Too Free: « Love In High Demand »

Too Free est un combo natif de ashington, D.C. composé de Awad Bilal (chant), Carson Cox (batterie électronique) et Don Godwin (guitare). Ses trois ont une façon particulière  d’entrelacer le R&B, la dance-pop, le rock, le rap, l’électronique, la synthé-wave et une foule d’émotions fortes dans un tissage fin avec des voix progressives et toutes sortes d’instruments – organiques et électroniques – dans chaque piste. Neuf titres accompagnent ce premier album dansant, et la diversité sonore que chaque membre apporte scintille tout au long de Love in High Demand.
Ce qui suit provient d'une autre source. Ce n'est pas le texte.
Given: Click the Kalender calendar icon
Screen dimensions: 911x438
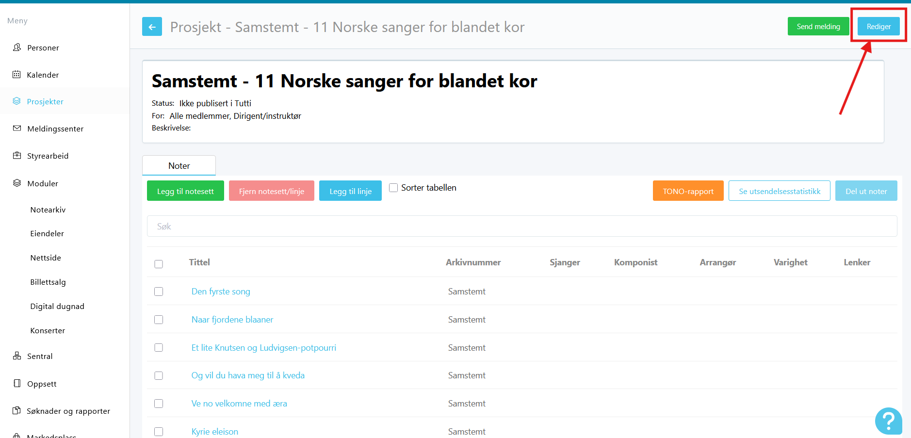Looking at the screenshot, I should (17, 74).
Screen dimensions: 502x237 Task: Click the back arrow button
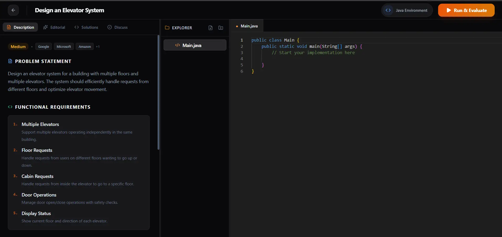pos(13,10)
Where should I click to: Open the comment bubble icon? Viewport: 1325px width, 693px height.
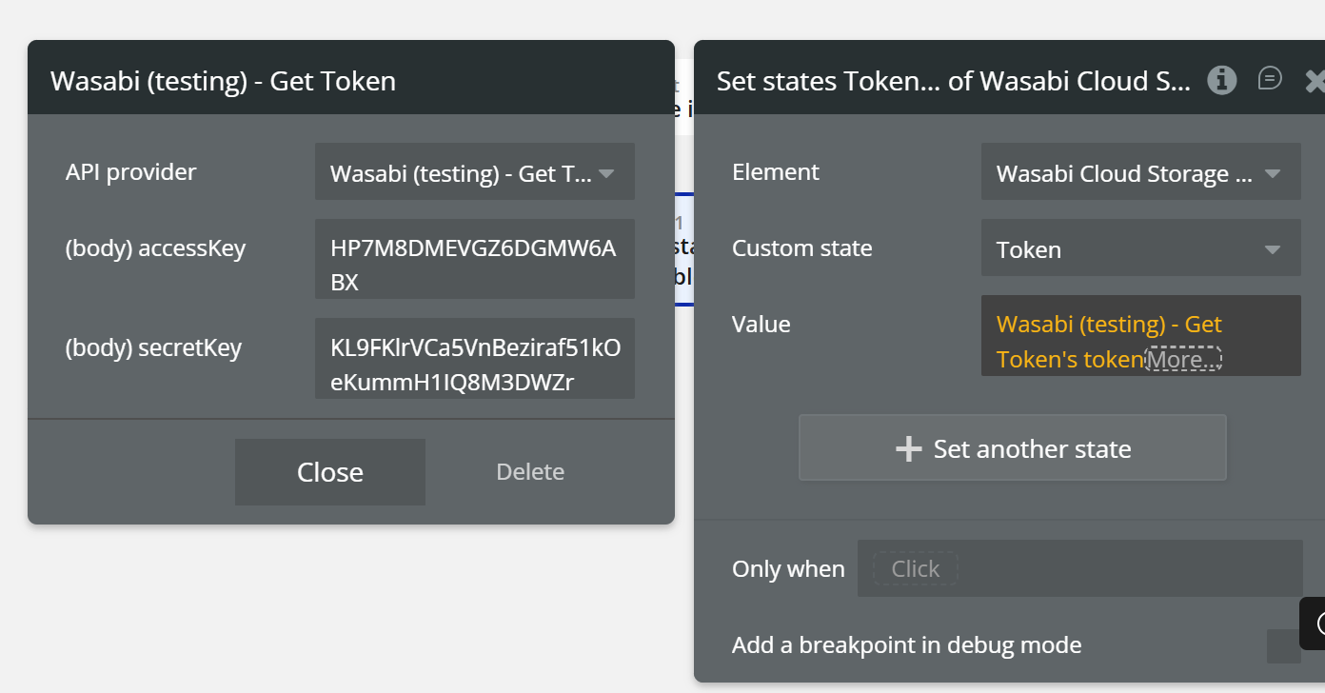[x=1270, y=79]
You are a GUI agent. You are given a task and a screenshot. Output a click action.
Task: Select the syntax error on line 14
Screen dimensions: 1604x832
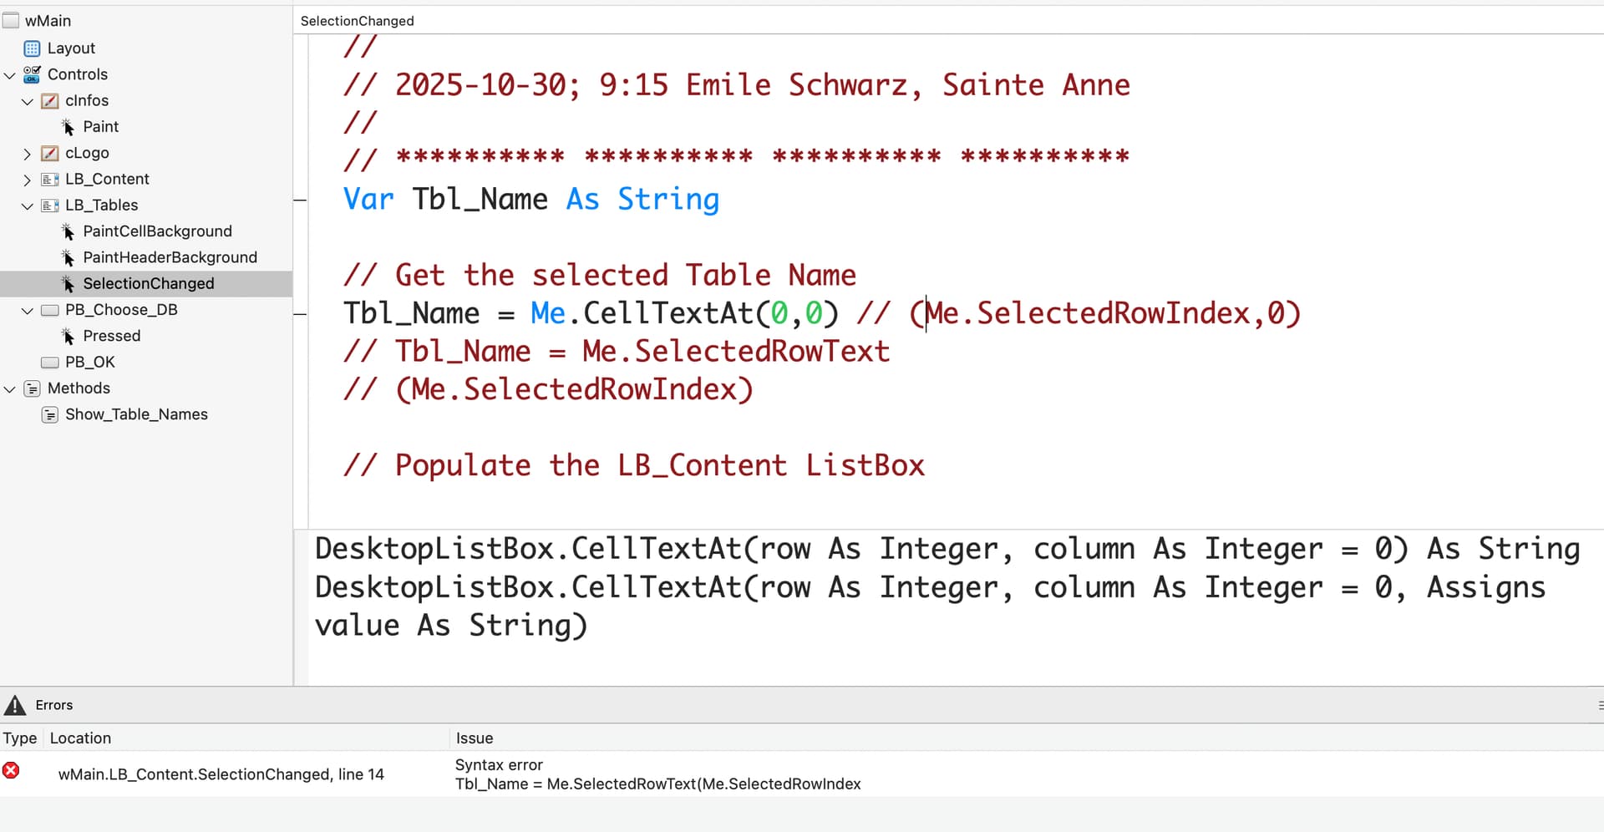(221, 774)
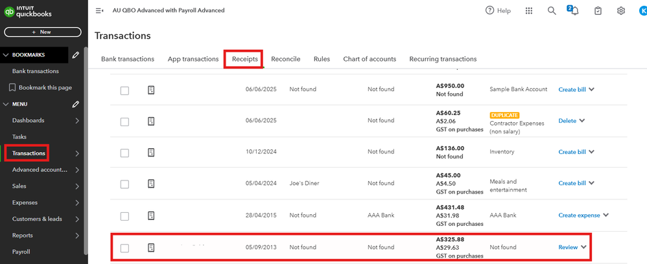Open the apps grid icon

[529, 11]
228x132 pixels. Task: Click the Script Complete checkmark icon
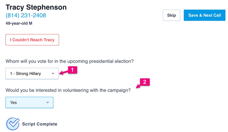tap(13, 124)
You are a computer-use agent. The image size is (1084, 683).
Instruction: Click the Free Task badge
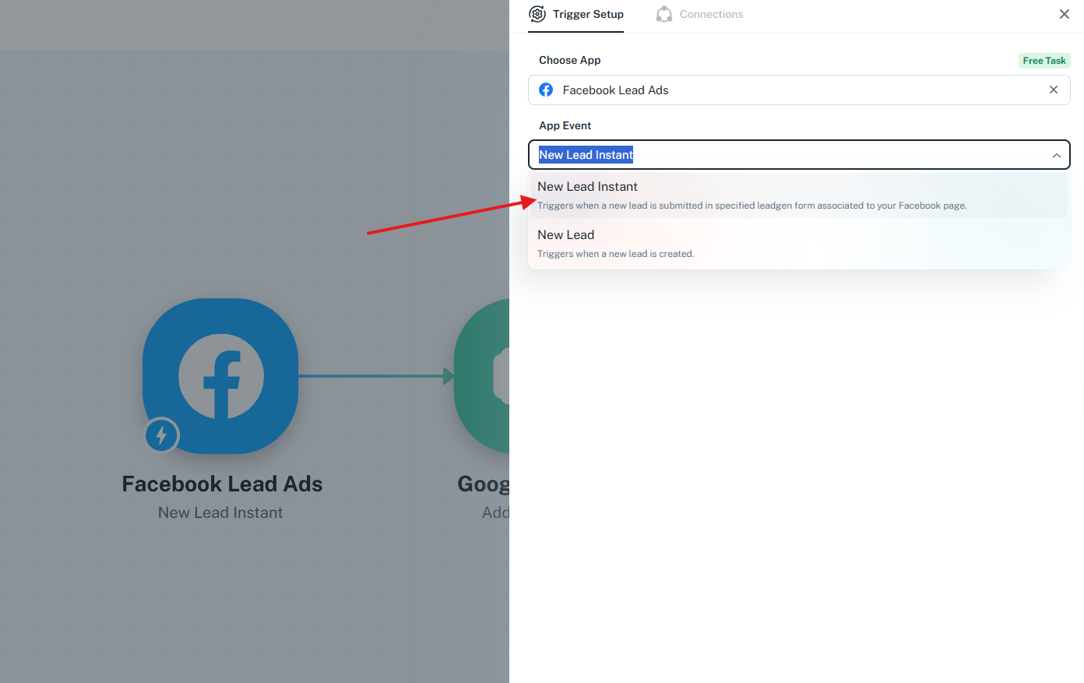pyautogui.click(x=1044, y=61)
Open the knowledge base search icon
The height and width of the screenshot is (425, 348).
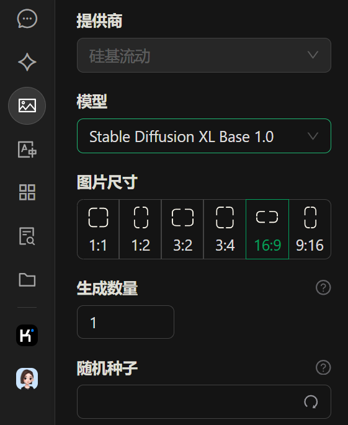click(x=27, y=236)
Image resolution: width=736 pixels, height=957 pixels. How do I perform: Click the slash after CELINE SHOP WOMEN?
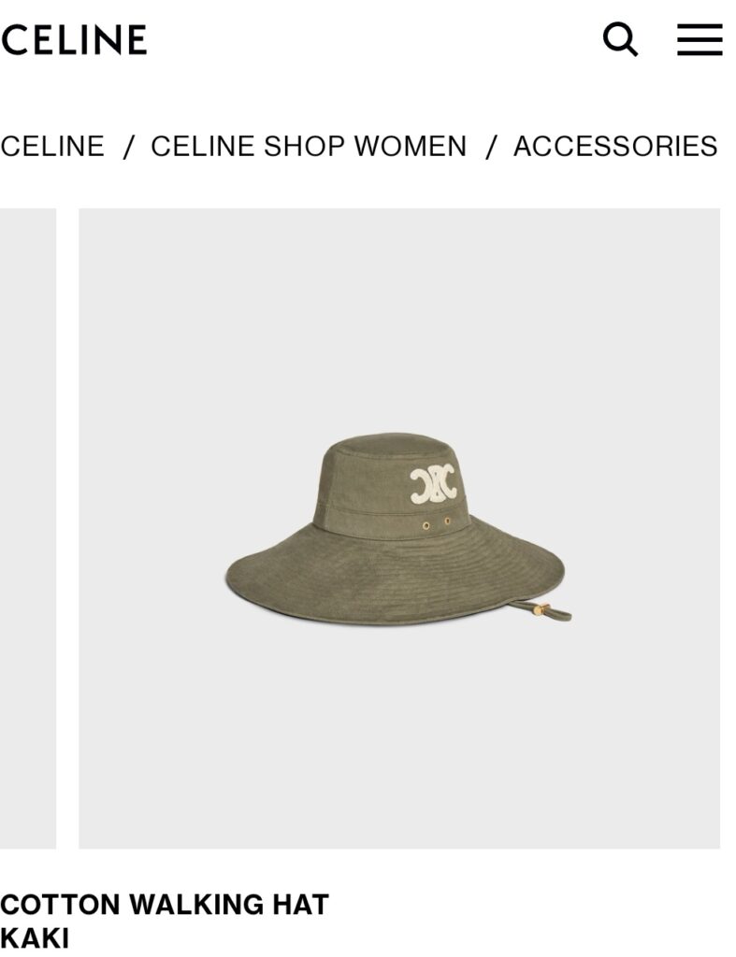490,147
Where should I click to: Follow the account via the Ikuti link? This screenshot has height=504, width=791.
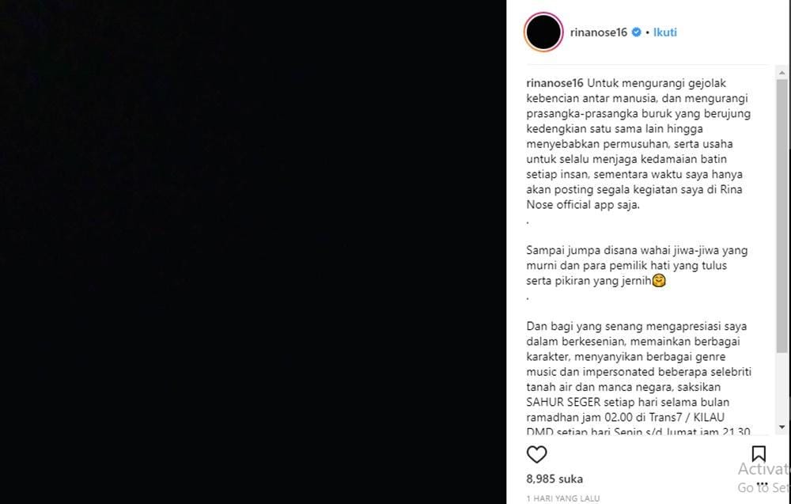(x=665, y=32)
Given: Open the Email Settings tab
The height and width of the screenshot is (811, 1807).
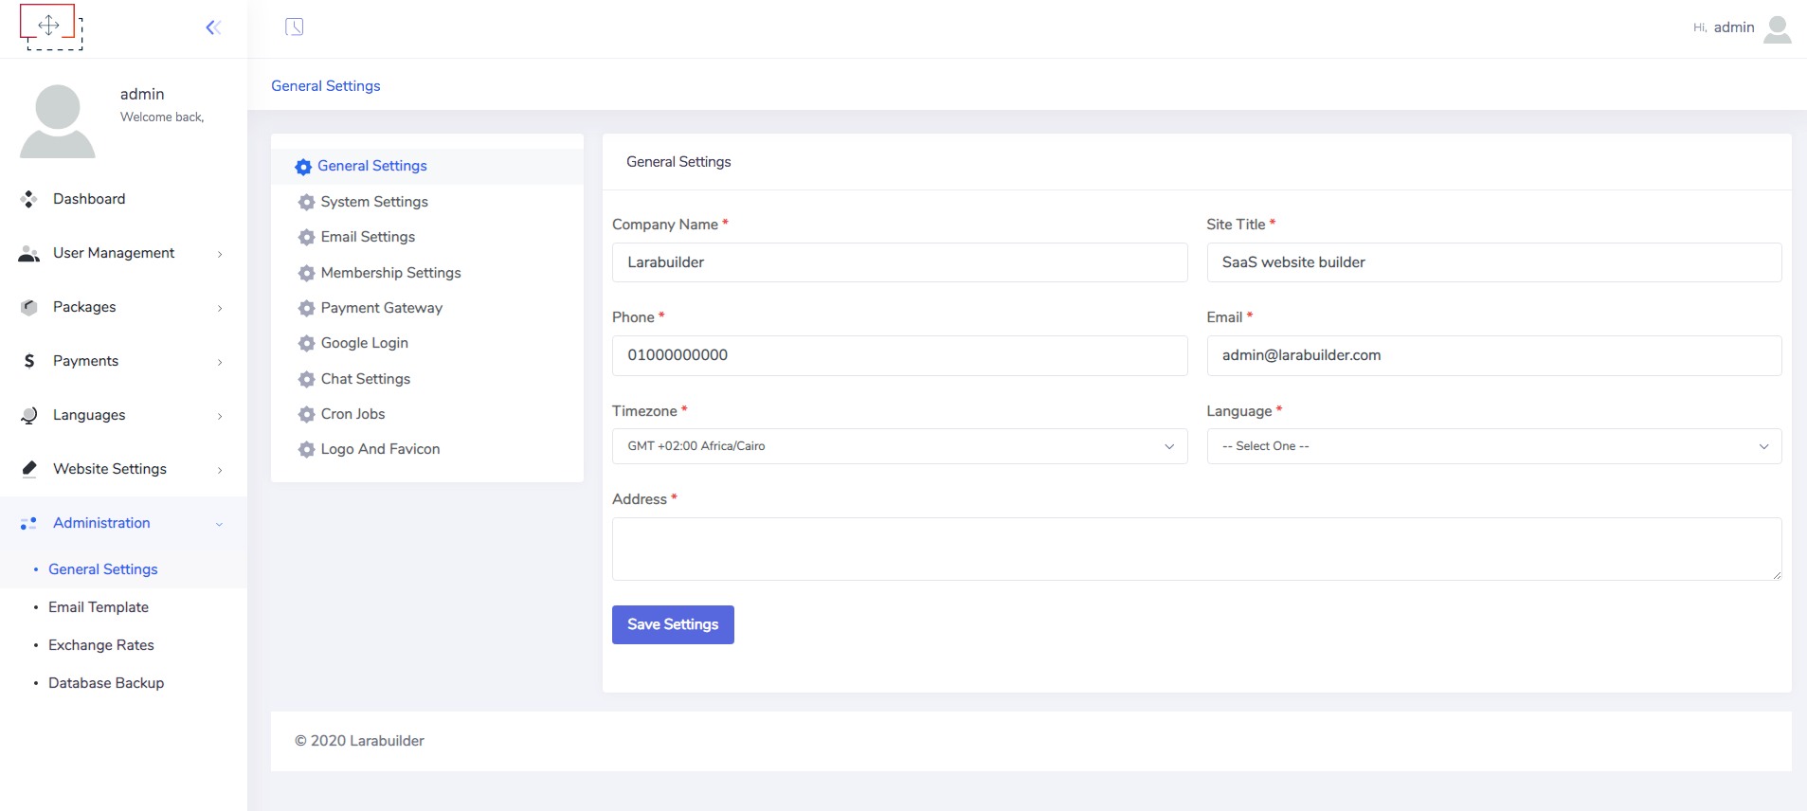Looking at the screenshot, I should [368, 237].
La voix nostalgique du premier morceau, « Gold », rappelleront les débuts de Brian McKnight au début des années 90. Le morceau est expérimental, léger et rêveur. Les vibrations R&B ne s’arrêtent pas là, et ce son se retrouve également sur le morceau « Elastic », qui a toute l’attitude qu’il faut et des mots de type « I’m not a clown », ce son « no bullshit»   stransparaît dans le chant de Bilal ou des phrase comme «  I could be the one you like / I can’t be around all night » (Je pourrais être celui que tu aimes / Je ne peux pas être là toute la nuit) ajouteront à ce compostement « no bullshit » qui accompagne le combo et qui est renforcé par la guitare électrique de Godwin traversant le morceau avec un solo impressionnant qui rappelle le bon vieux temps du rock’n’roll.

Une forte sensation de confiance s’est toutefois emparée de moi dès la première écoute de « ATM ». C’est le premier « single » de l’album et un excellent choix – il montre un côté espiègle et sûr de soi du groupe. La basse lourde et le chant risqué introduisent le titre avant qu’un kaléidoscope de touches intrigantes n’entre en jeu avec la batterie électronique. La voix de Bilal est sensuelle, délivrant des paroles telles que « Baby, catch me in color / Luxury notice / All you could ask for ». L’effet de vogue que dégage la chanson ne fait qu’ajouter à l’intensité de l’envie de danser et de déverser ses émotions. Il y a un sentiment de vouloir être visible, que ce soit pour quelqu’un que vous trouvez attirant, comme le chante Bilal ; « I want to be seen by you / I want to be noticed / Oh, to be seen by you. » (Je veux être vu par toi / Je veux être remarqué / Oh, n’être vu que par toi).

Un titre comme « X2 » déstabilisera en raison de son chant ; avec un sens de spiritualité brute qui est différent de tout autre morceau de l’album. La variété des chants graves qui coïncident avec les tambours de Cox donne l’impression d’être en plein milieu d’un ancien rituel dans la jungle avec une sensation de bain vectrice de calme et de soulagement qui traverse le corps durant l’écoute et « The Void » sera un morceau, à cet égard, ne pourra que grandir à l’inétrieur de soi. Peu à peu d’ailleurs on sera amené à analyser les différents sons qui composent l’ensemble. Le chant et la basse se mettent en place avec des changements de rythme différents, et tous deux sont intimidants. C’est un morceau qu’on apprend à apprécier et qui peut très bien devenir un titre-phare pour qui est ouvert à la démarche du groupe.

« Breathing Underwater » fera voyager de manière introspective, effet que l’on peut attribuer aux ondes hypnotiques et à la respiration lourde qui démarrent la chanson. C’est le seul morceau qui contient du rap, et la performance n’est pas à dédaigner. Le rythme apaisant de la voix de Bilal correspond au flux onirique du morceau et le rap ajoutere un sentiment de nervosité qui vous ramène dans la chanson. Quelque chose dans « Wanna Let Me Know », par la suite, donnera l’impression de nous transporter dans un souvenir au loin. Le chant semble lointain et, quand, Bilal parle de faire quelque chose pour un amant, un sentiment de mélancolié ne peut que s’échapper de la suppliqu ainsi verbalisée.

Il est peu de dire que la musique de Too Free nous emporte là où elle veut et dicte là où l’on se sent capable d’aller. Ainsi on ressentira et on libèrera variétés d’émotions ; danser où petdre la tête. Cependant, chaque morceau offre une excellente façon de regarder à l’intérieur de soi. Le mélange subtil de différents genres est ce qui rend l’album parfait pour un premier jet ; Love in High Demand est une image polyvalente de ce que le trio qu’est Too Free apporte à la musique.